[Problem details]
Print the following lines word for word, with nothing changed, added, or left out.

[Data for this task]
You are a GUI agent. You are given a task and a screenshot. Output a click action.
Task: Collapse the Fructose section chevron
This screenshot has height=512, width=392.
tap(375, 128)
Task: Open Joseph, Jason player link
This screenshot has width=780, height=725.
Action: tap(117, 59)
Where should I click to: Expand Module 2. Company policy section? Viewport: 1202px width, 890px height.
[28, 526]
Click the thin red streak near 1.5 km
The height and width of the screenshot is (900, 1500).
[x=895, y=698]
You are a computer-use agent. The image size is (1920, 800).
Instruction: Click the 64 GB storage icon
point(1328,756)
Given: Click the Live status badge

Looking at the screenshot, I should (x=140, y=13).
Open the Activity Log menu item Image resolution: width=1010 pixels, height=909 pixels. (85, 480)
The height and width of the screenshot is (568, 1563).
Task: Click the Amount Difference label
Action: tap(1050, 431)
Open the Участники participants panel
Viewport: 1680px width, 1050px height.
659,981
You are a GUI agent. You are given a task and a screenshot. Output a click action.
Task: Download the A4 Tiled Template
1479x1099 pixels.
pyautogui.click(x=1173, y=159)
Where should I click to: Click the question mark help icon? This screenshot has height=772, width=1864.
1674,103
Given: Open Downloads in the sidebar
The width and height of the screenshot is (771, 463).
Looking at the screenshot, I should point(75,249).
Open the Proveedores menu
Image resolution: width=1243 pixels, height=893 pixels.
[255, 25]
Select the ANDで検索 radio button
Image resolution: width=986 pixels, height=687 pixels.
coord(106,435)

[Result]
You are a GUI agent. You are given a task and a screenshot. Output a click action.
Task: Collapse the Fructose section chevron
This screenshot has height=512, width=392.
tap(375, 128)
Task: Open Joseph, Jason player link
This screenshot has width=780, height=725.
Action: tap(117, 59)
Where should I click to: Expand Module 2. Company policy section? Viewport: 1202px width, 890px height.
[28, 526]
Click the thin red streak near 1.5 km
The height and width of the screenshot is (900, 1500).
[x=895, y=698]
You are a computer-use agent. The image size is (1920, 800).
Instruction: Click the 64 GB storage icon
point(1328,756)
Given: Click the Live status badge

Looking at the screenshot, I should (x=140, y=13).
Open the Activity Log menu item Image resolution: width=1010 pixels, height=909 pixels. (85, 480)
The height and width of the screenshot is (568, 1563).
Task: Click the Amount Difference label
Action: tap(1050, 431)
Open the Участники participants panel
Viewport: 1680px width, 1050px height.
659,981
You are a GUI agent. You are given a task and a screenshot. Output a click action.
Task: Download the A4 Tiled Template
1479x1099 pixels.
pyautogui.click(x=1173, y=159)
Where should I click to: Click the question mark help icon? This screenshot has height=772, width=1864.
1674,103
Given: Open Downloads in the sidebar
The width and height of the screenshot is (771, 463).
Looking at the screenshot, I should point(75,249).
Open the Proveedores menu
Image resolution: width=1243 pixels, height=893 pixels.
[255, 25]
Select the ANDで検索 radio button
Image resolution: width=986 pixels, height=687 pixels.
coord(106,435)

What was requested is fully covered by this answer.